Package 'tlrmvnmvt'

Title: Low-Rank Methods for MVN and MVT Probabilities
Description: Implementation of the classic Genz algorithm and a novel tile-low-rank algorithm for computing relatively high-dimensional multivariate normal (MVN) and Student-t (MVT) probabilities. References used for this package: Foley, James, Andries van Dam, Steven Feiner, and John Hughes. "Computer Graphics: Principle and Practice". Addison-Wesley Publishing Company. Reading, Massachusetts (1987, ISBN:0-201-84840-6 1); Genz, A., "Numerical computation of multivariate normal probabilities," Journal of Computational and Graphical Statistics, 1, 141-149 (1992) <doi:10.1080/10618600.1992.10477010>; Cao, J., Genton, M. G., Keyes, D. E., & Turkiyyah, G. M. "Exploiting Low Rank Covariance Structures for Computing High-Dimensional Normal and Student- t Probabilities," Statistics and Computing, 31.1, 1-16 (2021) <doi:10.1007/s11222-020-09978-y>; Cao, J., Genton, M. G., Keyes, D. E., & Turkiyyah, G. M. "tlrmvnmvt: Computing High-Dimensional Multivariate Normal and Student-t Probabilities with Low-Rank Methods in R," Journal of Statistical Software, 101.4, 1-25 (2022) <doi:10.18637/jss.v101.i04>.
Authors: Marc Genton [aut], David Keyes [aut], George Turkiyyah [aut], Jian Cao [aut, cre]
Maintainer: Jian Cao <[email protected]>
License: GPL-2
Version: 1.1.2
Built: 2024-11-04 06:48:29 UTC
Source: CRAN

Help Index


Low-Rank Methods for MVN and MVT Probabilities

Description

Implementation of the classic Genz algorithm and a novel tile-low-rank algorithm for computing relatively high-dimensional multivariate normal (MVN) and Student-t (MVT) probabilities. References used for this package: Foley, James, Andries van Dam, Steven Feiner, and John Hughes. "Computer Graphics: Principle and Practice". Addison-Wesley Publishing Company. Reading, Massachusetts (1987, ISBN:0-201-84840-6 1); Genz, A., "Numerical computation of multivariate normal probabilities," Journal of Computational and Graphical Statistics, 1, 141-149 (1992) <doi:10.1080/10618600.1992.10477010>; Cao, J., Genton, M. G., Keyes, D. E., & Turkiyyah, G. M. "Exploiting Low Rank Covariance Structures for Computing High-Dimensional Normal and Student- t Probabilities," Statistics and Computing, 31.1, 1-16 (2021) <doi:10.1007/s11222-020-09978-y>; Cao, J., Genton, M. G., Keyes, D. E., & Turkiyyah, G. M. "tlrmvnmvt: Computing High-Dimensional Multivariate Normal and Student-t Probabilities with Low-Rank Methods in R," Journal of Statistical Software, 101.4, 1-25 (2022) <doi:10.18637/jss.v101.i04>.

Details

Implementation of the classic Genz algorithm and a novel tile-low-rank algorithm for computing relatively high-dimensional multivariate normal and Student-t probabilities. For the Genz's algorithm (GenzBretz), we apply a univariate reordering preconditioner and for the tile-low-rank algorithms (TLRQMC), we apply a recursive block reordering preconditioner. The GenzBretz methods are different from their counterparts in the 'mvtnorm' package in that the 'tlrmvnmvt' package can accept any problem dimension and return the result in the log2 fashion, which is useful when the true probability is smaller than the machine precision. The TLRQMC algorithms can compute the probabilities up to tens of thousands of dimensions with the low-rank representation. However, this category of algorithms requires the existence of the low-rank property in the off-diagonal blocks of size m. The zorder function implements Morton's order in the 2D plane, which enhances the low-rank property of the produced covariance matrices.

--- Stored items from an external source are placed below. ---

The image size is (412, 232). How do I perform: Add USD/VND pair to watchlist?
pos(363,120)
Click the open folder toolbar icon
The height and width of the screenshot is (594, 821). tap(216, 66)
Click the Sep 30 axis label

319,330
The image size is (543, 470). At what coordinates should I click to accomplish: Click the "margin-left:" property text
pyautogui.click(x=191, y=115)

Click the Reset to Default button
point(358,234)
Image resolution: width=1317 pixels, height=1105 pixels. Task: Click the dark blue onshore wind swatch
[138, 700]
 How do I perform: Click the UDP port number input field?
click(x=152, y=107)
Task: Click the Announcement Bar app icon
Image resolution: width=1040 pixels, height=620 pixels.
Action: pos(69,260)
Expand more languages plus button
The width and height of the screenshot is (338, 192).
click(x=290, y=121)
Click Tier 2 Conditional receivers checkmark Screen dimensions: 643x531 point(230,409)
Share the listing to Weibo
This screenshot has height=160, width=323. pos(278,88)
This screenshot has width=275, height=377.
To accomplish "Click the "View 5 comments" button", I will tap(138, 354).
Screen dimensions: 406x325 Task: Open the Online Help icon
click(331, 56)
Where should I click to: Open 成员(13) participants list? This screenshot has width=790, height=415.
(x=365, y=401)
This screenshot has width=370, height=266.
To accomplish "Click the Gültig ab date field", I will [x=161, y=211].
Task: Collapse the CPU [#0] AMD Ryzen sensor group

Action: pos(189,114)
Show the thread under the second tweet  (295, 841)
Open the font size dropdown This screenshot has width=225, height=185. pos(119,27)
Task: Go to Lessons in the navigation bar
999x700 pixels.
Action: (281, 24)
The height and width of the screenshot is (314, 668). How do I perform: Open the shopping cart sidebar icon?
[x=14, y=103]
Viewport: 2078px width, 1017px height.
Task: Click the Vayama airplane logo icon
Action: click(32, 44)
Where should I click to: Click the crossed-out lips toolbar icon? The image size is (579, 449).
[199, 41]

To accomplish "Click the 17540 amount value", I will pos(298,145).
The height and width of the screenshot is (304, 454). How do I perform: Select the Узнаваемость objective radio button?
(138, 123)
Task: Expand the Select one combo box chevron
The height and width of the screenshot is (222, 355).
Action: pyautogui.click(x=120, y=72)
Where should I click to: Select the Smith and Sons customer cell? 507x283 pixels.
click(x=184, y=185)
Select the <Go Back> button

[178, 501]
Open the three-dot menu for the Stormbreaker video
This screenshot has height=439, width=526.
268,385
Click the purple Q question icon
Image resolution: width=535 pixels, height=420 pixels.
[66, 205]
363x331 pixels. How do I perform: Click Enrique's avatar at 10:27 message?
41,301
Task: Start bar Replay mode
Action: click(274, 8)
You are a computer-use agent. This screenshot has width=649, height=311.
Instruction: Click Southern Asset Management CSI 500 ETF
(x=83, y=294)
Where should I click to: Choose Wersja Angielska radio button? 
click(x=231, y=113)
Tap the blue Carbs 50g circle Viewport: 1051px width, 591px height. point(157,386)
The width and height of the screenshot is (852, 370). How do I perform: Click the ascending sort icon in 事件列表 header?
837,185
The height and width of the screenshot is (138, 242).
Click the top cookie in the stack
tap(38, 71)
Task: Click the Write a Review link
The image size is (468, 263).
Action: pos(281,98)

Package functions: pmvn, pmvt, zorder

Author(s)

Marc Genton [aut], David Keyes [aut], George Turkiyyah [aut], Jian Cao [aut, cre]

Maintainer: Jian Cao <[email protected]>

References

Cao, J., Genton, M. G., Keyes, D. E., & Turkiyyah, G. M. (2022), "tlrmvnmvt: Computing High-Dimensional Multivariate Normal and Student-t Probabilities with Low-Rank Methods in R," Journal of Statistical Software, 101.4, 1-25.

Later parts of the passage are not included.